Ein sehr großer Vorteil liegt vor allem in der Leistungsfähigkeit der Software mit der selbst komplette Analgen mit bis zu 10 verschiedenen Steuerungen gleichzeitig simuliert werden können. Zudem kann man alle Bearbeitungen jederzeit während der Simulation durchführen, da man nicht in einen anderen Modus wechseln braucht. 

Wer sich ein Bild davon machen möchte wie solche Simulationen dann aussehen oder einen Blick auf die Bedienung werfen möchte kann das sehr gerne auf unserem Youtube Channel machen unter
https://www.youtube.com/channel/UCzvNx_5pBeCpqnqO6qGw0ZQ


----------



## Matze001 (13 Juli 2017)

Könntest Du aufhören alle Beiträge die irgendwie mit virtuellen IBNs zu tun haben vollzuspammen.
Außerdem sieht es auf den ersten Blick aus wie von 1980.

Grüße

Marcel


----------



## SimTeam (13 Juli 2017)

Hallo Marcel,

wenn du dir die Beiträge ansiehst, wurde in denen nach einer Software gefragt oder nach einem Produkt mit dem man so etwas realisieren kann. Da ich eine kenne, denke ich sollte es in einem Forum erlaubt sein dann auch etwas dazu schreiben zu dürfen . 

Die Texte sind nicht rauskopiert bzw. gespammt sonst wären ja nicht so viele Rechschreibfehler drin . Ok evtl. zu viel Text aber auch wenn ich der Rechtschreibung nicht mächtig bin nutze ich doch gerne den vorhenen Platz für Text.

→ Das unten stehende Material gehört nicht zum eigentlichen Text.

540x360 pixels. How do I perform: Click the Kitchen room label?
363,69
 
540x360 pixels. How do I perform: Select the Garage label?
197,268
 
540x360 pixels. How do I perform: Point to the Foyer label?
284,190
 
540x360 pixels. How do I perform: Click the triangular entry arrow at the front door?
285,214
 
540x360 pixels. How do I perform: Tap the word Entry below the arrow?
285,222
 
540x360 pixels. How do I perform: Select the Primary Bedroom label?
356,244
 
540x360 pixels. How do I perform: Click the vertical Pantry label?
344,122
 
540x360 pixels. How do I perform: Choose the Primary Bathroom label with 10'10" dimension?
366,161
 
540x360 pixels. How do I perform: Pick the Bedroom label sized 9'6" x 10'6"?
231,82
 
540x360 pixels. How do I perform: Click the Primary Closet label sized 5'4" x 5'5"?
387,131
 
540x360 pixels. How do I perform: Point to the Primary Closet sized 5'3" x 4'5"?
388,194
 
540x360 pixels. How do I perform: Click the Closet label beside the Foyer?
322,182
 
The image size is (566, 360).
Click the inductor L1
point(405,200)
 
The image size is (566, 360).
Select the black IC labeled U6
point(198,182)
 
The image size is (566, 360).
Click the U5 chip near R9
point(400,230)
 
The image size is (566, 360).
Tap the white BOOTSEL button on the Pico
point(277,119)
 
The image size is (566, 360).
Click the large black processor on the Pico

Das die Software aussieht wie in den 80igern (hatte wir damals schon Farbmonitore.. puh glaub ich hatte noch nicht mal den C64)  hängt vielleicht davon ab das du in youtube mit 480p deine Videos ansiehtst . 
Ne Spaß denke du spielst auf die Optik der Modelle an. Da diese aber auch aus 3d Konstruktionsprogrammen importiert werden kann, sieht das alles schnell gleich ganz anders aus. Spielt halt bei einem reinen Funktionstest keine Rolle wie das Modell aussieht wichtig ist das es Physikalisch richtig funktioniert und mann ne komplette Anlage mit ein paar hundert Förderer Simulieren kann. Sieht mit echten 3D Modellen gleich mal dann so aus: https://www.youtube.com/watch?v=TXrTSBsqdWY
Wenn du in den 80igern bereits Lager mit 6 Steuerungen (ca 5000E/A pro Steuerungen) und 1012 Lagerpläte mit kommpleter Fördertechnick Simulieren konntest in 99% echtezeit (auf Windows PC geht das nicht wirklich mit 100% wenn du weist was ich meine) dann bitte melde dich bei mir  für so ein Gesrpäch bin ich immer zu haben. Das so was in fe.screen-sim geht siehst hier https://www.youtube.com/watch?v=JGLobWhifLI. Manchmal täuscht ein zu kurzer Blick auch


----------



## Fabpicard (14 Juli 2017)

Auf Ja... Letzte Beiträge jeweils:
09.06.2017
07.01.2017
03.09.2016
07.07.2009

Bestimmt wird den aus 2009 das jetzt brennend interessieren... *meldebutton-drück*


----------



## Thomas_v2.1 (14 Juli 2017)

Dank verfügbarer leistungstarker Spiele-Engines ist sowas heutzutage recht einfach möglich. So wie es aussieht verwendet ihr die Unity-Engine. Ich habe das selber zu Hause mit der Unreal-Engine gemacht, mit einem vernünftigen Konzept ist da die SPS-Anbindung relativ einfach zu bewerkstelligen. Bei mir waren das in Summe ein paar hundert Zeilen Programmcode. Wenn du über Plcsim mit Prosim das Prozessabbild einliest, hast du mit einem Aufruf tausende Signale in deinem Spiel zur Verfügung.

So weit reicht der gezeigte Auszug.